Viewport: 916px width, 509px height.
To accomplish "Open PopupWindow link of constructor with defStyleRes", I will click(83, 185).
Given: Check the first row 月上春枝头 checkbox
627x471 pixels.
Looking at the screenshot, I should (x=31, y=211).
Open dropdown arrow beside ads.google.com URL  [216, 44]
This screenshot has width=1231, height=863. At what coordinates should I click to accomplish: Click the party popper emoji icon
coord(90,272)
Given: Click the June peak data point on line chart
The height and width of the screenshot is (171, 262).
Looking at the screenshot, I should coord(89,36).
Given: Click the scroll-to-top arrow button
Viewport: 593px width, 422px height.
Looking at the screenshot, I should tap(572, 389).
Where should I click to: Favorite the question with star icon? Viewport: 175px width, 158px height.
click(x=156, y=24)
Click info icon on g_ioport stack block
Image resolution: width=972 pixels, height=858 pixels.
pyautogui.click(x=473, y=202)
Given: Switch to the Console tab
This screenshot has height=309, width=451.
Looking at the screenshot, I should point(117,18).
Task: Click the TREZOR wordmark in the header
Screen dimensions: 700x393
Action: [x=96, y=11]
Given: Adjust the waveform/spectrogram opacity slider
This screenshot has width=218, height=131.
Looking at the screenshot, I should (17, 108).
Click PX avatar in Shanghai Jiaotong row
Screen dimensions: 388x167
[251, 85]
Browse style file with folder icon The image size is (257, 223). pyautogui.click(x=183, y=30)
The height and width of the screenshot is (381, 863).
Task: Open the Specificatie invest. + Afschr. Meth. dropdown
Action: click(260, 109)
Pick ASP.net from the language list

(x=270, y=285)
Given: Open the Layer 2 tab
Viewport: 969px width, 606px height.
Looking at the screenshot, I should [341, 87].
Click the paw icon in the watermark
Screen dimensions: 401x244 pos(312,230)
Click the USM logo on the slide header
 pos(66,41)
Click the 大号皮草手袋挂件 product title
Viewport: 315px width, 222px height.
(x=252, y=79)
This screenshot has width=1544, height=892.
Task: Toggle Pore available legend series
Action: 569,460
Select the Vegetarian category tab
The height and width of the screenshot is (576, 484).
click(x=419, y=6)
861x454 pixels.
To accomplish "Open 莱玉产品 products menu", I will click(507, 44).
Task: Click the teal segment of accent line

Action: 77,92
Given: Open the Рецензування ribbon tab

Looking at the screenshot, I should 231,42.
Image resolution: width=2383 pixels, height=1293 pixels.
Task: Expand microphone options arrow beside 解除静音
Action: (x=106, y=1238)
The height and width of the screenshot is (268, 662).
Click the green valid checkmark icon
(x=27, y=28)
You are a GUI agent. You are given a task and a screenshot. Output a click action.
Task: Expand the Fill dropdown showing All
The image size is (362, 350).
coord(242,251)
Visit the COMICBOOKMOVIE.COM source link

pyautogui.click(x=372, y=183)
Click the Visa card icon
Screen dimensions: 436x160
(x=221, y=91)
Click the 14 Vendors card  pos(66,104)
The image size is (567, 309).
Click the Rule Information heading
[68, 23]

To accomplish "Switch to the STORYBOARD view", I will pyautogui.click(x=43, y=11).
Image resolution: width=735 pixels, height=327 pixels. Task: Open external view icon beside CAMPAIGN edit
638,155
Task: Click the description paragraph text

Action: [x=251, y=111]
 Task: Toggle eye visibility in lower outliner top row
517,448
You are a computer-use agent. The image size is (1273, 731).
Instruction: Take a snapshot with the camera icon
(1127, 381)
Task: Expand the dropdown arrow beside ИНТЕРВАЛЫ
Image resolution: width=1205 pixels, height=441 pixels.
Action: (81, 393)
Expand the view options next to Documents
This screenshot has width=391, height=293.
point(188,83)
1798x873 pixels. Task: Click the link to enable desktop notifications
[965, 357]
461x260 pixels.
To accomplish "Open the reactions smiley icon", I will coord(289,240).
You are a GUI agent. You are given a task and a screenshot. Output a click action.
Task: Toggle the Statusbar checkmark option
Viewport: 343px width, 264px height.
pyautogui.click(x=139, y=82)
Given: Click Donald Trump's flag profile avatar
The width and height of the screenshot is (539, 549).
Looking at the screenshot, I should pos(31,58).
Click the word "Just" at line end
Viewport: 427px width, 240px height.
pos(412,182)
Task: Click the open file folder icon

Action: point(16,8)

---*---

• **EXERCISE**: Across the data, count every line where the string "Switch" turns up, then write only that count.

• **RESULT**: 2